In deze zaak heeft de rechtbank Zeeland-West-Brabant op 1 juni 2021 uitspraak gedaan in een verzoek om veroordeling in de proceskosten. Verzoekster, vertegenwoordigd door haar gemachtigde mr. I.M. van den Heuvel, had beroep ingesteld tegen een besluit van de Raad van bestuur van het Uitvoeringsinstituut werknemersverzekeringen (UWV) inzake haar aanspraak op een uitkering op grond van de Ziektewet (ZW). Het onderzoek ter zitting vond plaats op 23 juni 2020, waarbij de rechtbank het onderzoek schorste om een deskundige te benoemen. Verzekeringsarts H.J.M. van der Planken heeft verzoekster op 29 oktober 2020 onderzocht, en op basis van zijn rapport heeft het UWV op 26 november 2020 een gewijzigde beslissing op bezwaar genomen, waarbij verzoeksters bezwaar gegrond werd verklaard en haar een ZW-uitkering werd toegekend per 26 maart 2019.

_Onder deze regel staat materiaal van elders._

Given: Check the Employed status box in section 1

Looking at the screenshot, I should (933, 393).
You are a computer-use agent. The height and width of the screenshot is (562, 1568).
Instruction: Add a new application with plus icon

Na deze beslissing heeft de gemachtigde van verzoekster het beroep ingetrokken, maar verzocht om veroordeling van het UWV in de proceskosten. De rechtbank heeft, op basis van artikel 8:54 van de Algemene wet bestuursrecht (Awb), besloten om de behandeling van het verzoek ter zitting achterwege te laten. De rechtbank oordeelde dat het UWV aan verzoekster was tegemoetgekomen, en heeft het UWV veroordeeld in de proceskosten, die zijn vastgesteld op € 1.068,- voor rechtsbijstand en € 459,09 voor het deskundigenrapport, wat resulteert in een totale proceskostenveroordeling van € 1.527,09.
De uitspraak is gedaan door mr. P.H.J.G. Römers, rechter, en is openbaar gemaakt op www.rechtspraak.nl. Tegen deze uitspraak kan binnen zes weken verzet worden gedaan bij de rechtbank.